微小RNA(miRNA)是一类小的非编码RNA分子,可在转录后水平调节基因表达。miRNA与肥胖相关的各种生物学过程有关,包括脂肪细胞分化和脂质代谢。我们利用成年小鼠中miRNA成熟的神经元特异性抑制来研究miRNA缺失对肥胖发展的影响。将Camk2a-CreERT2(Cre+)和floxed Dicer(Dicerlox/lox)小鼠杂交,以产生他莫昔芬诱导的条件性Dicer基因敲除小鼠(cKO)。注射溶剂和/或他莫昔芬的Cre+;Dicerlox/lox和Cre+;Dicer+/+小鼠作为对照。使用四个队列来:a)测量身体组成,b)跟踪食物摄入量和体重动态,c)评估基础代谢和食物剥夺的影响,以及d)评估miRNA缺失对脑转录组的影响。cKO小鼠在注射他莫昔芬后的5周内出现严重肥胖,体重额外增加18克,主要是由于脂肪量增加。这种表型具有高度可重复性,在记录的所有38只cKO小鼠中均观察到,而在对照组中均未观察到,排除了他莫昔芬或未诱导转基因的可能影响。肥胖的发展伴随着食欲亢进、食物效率提高和活动减少。
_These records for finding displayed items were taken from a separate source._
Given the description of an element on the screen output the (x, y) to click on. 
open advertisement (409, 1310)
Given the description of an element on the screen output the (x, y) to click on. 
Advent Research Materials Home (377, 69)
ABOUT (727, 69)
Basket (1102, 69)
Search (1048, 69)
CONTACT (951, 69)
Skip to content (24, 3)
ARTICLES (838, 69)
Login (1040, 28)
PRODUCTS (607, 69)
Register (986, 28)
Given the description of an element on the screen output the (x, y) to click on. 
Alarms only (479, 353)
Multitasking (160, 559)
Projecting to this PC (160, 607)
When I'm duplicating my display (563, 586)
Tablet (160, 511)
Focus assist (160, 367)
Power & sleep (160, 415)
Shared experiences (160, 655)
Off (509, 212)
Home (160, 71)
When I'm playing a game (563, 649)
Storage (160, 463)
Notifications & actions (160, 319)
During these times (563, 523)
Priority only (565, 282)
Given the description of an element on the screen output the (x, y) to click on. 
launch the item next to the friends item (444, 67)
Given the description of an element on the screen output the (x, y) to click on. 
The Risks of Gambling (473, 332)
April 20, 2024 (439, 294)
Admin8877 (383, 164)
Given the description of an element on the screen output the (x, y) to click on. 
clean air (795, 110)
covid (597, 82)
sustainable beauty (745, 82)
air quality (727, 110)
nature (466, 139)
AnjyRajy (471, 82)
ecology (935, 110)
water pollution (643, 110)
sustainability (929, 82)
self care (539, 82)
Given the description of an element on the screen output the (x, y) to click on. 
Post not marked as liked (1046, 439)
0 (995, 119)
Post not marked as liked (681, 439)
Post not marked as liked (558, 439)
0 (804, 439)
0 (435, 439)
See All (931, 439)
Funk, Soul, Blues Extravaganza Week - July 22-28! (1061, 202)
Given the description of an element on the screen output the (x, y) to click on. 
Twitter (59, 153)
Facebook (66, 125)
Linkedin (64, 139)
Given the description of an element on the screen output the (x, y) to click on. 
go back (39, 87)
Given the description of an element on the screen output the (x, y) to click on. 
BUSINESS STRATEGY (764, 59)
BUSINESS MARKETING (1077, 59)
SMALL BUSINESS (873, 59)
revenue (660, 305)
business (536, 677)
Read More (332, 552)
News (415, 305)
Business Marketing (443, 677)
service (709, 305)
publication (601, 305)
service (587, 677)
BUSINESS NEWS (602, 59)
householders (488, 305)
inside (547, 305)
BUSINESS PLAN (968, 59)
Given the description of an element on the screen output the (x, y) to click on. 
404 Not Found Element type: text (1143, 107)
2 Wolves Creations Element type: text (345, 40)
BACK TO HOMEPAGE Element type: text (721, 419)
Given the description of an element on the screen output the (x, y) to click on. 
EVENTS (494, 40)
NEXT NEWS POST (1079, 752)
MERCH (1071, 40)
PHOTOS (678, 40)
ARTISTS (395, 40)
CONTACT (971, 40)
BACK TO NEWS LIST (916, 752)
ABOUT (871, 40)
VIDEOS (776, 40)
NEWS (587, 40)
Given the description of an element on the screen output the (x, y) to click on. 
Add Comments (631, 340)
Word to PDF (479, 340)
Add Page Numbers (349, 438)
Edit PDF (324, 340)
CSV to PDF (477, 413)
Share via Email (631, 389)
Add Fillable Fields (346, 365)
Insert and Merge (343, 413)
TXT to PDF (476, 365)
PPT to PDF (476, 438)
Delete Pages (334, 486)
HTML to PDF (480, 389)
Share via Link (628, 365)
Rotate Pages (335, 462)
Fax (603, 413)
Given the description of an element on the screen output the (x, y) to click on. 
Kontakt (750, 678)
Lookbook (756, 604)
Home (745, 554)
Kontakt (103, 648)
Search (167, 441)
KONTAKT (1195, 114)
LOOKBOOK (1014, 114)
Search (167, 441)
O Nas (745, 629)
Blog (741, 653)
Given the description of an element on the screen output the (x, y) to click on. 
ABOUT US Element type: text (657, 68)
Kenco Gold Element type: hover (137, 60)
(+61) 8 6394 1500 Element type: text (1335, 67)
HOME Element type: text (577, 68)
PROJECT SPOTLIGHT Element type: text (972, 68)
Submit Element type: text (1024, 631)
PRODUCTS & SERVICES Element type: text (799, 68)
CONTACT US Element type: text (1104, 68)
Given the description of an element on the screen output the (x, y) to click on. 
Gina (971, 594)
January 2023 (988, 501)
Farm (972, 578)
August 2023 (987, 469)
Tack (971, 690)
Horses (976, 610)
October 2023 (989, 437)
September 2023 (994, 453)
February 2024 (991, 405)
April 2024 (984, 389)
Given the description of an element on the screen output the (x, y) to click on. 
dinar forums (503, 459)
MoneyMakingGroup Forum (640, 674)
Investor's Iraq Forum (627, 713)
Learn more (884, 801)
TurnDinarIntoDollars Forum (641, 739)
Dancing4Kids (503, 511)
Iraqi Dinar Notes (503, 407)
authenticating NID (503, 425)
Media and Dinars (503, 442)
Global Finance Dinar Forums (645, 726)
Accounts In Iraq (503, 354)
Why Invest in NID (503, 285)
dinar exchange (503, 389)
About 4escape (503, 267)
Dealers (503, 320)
令人惊讶的是,在达到最大体重后,肥胖的cKO小鼠开始自发地快速减重,减重速度与增重速度相同。体重减轻伴随着氧气消耗量和呼吸交换率的降低。对肥胖小鼠的脑转录组分析确定了几个与肥胖相关的途径(例如瘦素、生长抑素和类Nemo样激酶信号传导),以及参与进食和食欲(例如Pmch、神经降压素)和代谢(例如Bmp4、Bmp7、Ptger1、Cox7a1)的基因。与肥胖小鼠相比,肥胖后小鼠大脑皮层中表达呈反相关的一个基因簇富含突触可塑性途径。虽然其他研究已经确定了miRNA在肥胖中的作用,但我们在此提出了一个独特的模型,可用于研究肥胖逆转过程中涉及的过程。此外,我们的研究确定大脑皮层是对体重稳态至关重要的脑区。